Investigating the Performance and Reliability, of the Q-Learning Algorithm in Various Unknown Environments

Self-reinforcement algorithms, especially Q-learning and value iteration have been popular and effective for navigating mobile robots. To provide a deeper insight through their performance and usage, this paper investigates solving a simple Q-Learning problem for various working environments for mobile robots. No matter how quick or reliable they are, all temporal difference algorithms employ iterative methods to produce desired results. For this reason, in this paper, we looked at the relationship between episode steps, mesh sizes, and most importantly the impact of the environment on both convergence rate and solution reliability.
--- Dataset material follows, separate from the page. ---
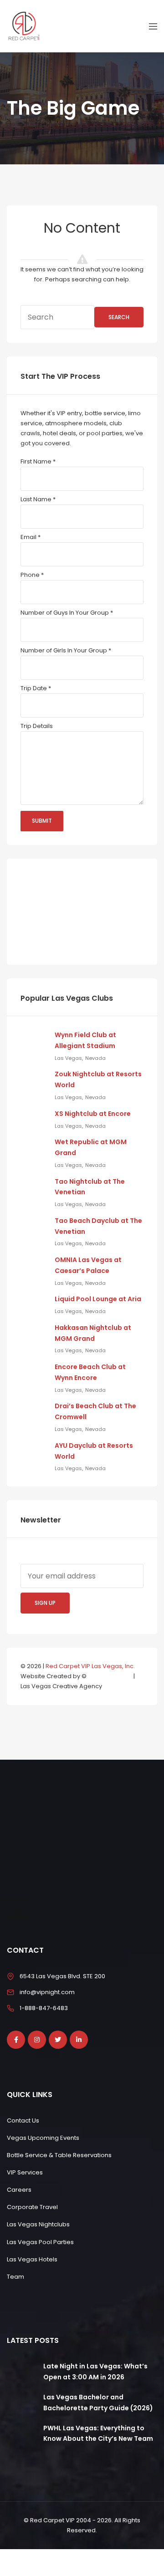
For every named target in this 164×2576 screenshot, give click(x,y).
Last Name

As previously indicated, the majority of the conclusions of this study about the relationship between computation cost and environment and also dependability can be transferred to more sophisticated temporal difference-based algorithms because all methods are iterative. As many robotic applications for reinforcement learning have two or three-dimensional state space for path planning, knowing the approximate convergence episode count would be a useful tool for researchers to tackle non-optimal episodes, especially on embedded systems with computational constraints. The content also discussed the relationship between three mesh sizes and tried to guide researchers to implement their reinforcement learning pipeline more effectively. As shown by this work, the performance and reliability of iterative reinforcement learning algorithms depend deeply on the environment. In certain cases, increasing the number of episodes would not alter the results entirely. Therefore, when solving these kinds of maps, researchers would refrain from using Q-learning techniques.